Archer von der ACLU behauptet, Blum mache sich blind für die dauerhaften Auswirkungen von Sklaverei und Rassentrennung und verbinde Kings Kampf gegen diskriminierende Gesetze fälschlicherweise mit Programmen, die immer noch notwendig seien, um der anhaltenden Ungleichheit entgegenzuwirken.

„Der Zweck der Bürgerrechtsbewegung bestand nicht darin, die Rasse zu ignorieren“, sagt sie. „Es ging darum, die Unterdrückung zu beenden. Es sollte die politische, wirtschaftliche und soziale Unterdrückung von Menschen aufgrund ihrer Rasse beenden.

„Es gibt echte Unterschiede zwischen einem Gesetz, das darauf abzielt, schwarze Menschen niedrig zu halten, das versucht, schwarze Menschen aufgrund ihrer Rasse auszuschließen, und einem Gesetz, das versucht, sie zu fördern“, fügt sie hinzu.

Wenn die Mehrheit des Obersten Gerichtshofs Blums Argumente für überzeugend hält, hoffen Bildungsexperten, dass die Richter den Universitäten Zeit geben, sich anzupassen. Das Bewerbungsverfahren für die Einreise im September 2024 beginnt in weniger als drei Monaten.

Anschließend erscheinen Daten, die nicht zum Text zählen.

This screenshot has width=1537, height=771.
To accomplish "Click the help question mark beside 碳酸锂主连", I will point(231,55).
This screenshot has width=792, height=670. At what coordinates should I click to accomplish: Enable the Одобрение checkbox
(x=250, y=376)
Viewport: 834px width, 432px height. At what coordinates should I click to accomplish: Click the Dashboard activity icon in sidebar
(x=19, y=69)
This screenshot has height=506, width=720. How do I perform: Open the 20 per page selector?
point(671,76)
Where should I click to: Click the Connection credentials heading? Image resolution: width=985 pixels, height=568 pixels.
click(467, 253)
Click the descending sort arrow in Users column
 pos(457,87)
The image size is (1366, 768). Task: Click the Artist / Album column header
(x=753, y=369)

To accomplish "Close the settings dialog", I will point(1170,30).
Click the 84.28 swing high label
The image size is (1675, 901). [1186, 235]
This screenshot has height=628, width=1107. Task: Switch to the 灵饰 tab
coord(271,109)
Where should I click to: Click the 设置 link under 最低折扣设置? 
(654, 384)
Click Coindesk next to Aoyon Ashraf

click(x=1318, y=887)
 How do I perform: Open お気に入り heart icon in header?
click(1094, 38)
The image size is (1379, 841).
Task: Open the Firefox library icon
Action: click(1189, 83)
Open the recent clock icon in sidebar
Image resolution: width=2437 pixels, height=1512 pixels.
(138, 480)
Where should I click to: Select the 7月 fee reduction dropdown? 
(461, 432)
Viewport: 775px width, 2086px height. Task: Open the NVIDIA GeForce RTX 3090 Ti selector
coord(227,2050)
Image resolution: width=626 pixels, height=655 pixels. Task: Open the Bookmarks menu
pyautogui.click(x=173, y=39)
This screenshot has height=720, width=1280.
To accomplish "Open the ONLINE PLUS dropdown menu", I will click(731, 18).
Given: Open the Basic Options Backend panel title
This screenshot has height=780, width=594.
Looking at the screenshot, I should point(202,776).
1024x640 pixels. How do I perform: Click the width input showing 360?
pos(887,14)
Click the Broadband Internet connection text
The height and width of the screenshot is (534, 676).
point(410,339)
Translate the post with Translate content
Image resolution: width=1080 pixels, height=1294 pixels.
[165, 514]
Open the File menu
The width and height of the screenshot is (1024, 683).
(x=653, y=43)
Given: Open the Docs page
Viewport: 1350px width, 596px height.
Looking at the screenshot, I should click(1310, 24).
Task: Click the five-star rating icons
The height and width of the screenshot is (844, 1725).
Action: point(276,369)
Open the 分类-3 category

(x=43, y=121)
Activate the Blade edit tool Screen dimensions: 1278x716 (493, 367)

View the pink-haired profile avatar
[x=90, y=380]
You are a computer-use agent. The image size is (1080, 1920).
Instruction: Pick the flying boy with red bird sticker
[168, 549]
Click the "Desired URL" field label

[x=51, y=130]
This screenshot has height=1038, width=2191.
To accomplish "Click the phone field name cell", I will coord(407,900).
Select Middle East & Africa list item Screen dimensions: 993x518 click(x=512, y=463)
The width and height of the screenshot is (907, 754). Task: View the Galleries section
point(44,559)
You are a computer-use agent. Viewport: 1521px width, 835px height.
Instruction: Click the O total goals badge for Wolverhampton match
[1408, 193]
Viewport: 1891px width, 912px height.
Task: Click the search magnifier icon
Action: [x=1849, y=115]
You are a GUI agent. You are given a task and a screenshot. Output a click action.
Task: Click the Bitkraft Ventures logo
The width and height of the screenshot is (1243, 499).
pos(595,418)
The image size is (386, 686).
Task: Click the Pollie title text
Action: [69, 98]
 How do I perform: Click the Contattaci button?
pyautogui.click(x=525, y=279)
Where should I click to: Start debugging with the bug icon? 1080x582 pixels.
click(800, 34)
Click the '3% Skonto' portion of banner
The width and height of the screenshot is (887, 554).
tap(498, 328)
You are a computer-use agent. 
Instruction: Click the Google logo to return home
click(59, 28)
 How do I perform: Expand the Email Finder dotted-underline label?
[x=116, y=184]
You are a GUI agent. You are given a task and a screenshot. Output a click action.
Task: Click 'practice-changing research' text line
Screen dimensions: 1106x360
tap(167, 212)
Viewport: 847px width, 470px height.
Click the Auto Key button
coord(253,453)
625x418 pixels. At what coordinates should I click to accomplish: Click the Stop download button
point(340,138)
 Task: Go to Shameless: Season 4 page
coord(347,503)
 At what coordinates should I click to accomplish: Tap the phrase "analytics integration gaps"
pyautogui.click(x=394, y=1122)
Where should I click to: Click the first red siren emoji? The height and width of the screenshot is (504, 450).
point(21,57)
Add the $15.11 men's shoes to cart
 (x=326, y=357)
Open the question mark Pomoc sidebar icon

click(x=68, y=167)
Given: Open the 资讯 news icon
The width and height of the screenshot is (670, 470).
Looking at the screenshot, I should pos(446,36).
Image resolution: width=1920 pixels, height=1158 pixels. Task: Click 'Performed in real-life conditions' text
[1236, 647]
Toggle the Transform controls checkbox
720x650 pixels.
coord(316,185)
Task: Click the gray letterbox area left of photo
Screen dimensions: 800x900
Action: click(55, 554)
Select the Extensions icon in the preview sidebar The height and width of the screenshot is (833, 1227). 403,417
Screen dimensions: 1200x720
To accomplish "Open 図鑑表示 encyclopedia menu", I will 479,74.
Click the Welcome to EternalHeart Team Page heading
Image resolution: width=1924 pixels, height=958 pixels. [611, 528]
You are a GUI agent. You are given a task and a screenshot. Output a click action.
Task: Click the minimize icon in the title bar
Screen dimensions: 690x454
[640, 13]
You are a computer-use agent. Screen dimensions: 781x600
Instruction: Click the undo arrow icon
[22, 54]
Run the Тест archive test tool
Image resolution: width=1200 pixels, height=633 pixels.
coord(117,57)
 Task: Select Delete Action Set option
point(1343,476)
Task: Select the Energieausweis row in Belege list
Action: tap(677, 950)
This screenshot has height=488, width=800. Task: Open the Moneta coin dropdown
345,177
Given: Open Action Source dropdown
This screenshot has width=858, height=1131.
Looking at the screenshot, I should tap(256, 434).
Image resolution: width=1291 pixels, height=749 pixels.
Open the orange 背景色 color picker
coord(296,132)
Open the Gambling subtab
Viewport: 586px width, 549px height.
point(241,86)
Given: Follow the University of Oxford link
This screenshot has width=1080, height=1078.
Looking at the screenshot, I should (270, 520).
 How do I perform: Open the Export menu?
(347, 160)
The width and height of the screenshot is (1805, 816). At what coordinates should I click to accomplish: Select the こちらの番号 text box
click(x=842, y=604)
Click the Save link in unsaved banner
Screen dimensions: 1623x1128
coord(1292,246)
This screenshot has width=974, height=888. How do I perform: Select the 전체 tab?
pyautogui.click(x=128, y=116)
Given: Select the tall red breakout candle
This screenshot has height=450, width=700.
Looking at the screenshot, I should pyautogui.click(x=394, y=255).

„Sind farbenblinde Aufnahmen überhaupt möglich?“ fragt Justin Driver, ein Juraprofessor der Yale University, der sich mit diesem Thema befasst. „Was ist mit Vorstellungsgesprächen? Wie verhindern Sie, dass ein Student sagt, er sei Präsident der schwarzen Studentenvereinigung?“

Die praktischen Aspekte sind für Blum irrelevant. „Wenn Harvard sagen würde, dass unsere neue Zulassungspolitik lauten wird, werden wir die 55.000 nehmen [applicant] „Wir werden uns Namen ausdenken und sie aus dem Hut zaubern, das ist für mich in Ordnung“, sagt er.

Tatsächlich beschäftigt er sich bereits mit einer neuen Angelegenheit bei einer anderen gemeinnützigen Organisation. Die Alliance for Fair Board Recruitment verklagt sowohl den Bundesstaat Kalifornien als auch die Securities and Exchange Commission wegen Regeln, die darauf abzielen, die Rassen- und andere Artenvielfalt in Unternehmensvorständen zu erhöhen.

„Ich würde gerne eine Rechtsprechung sehen, in der Rassenklassifizierungen als tabu gelten, außer unter den außergewöhnlichsten Umständen“, sagt er. „Die Polizei, die versucht, eine rassistische Drogenbande zu infiltrieren, könnte jemanden mit dem gleichen Hintergrund einstellen, aber das ist auch schon alles.“

Genau das ist es, wovor seine Gegner Angst haben.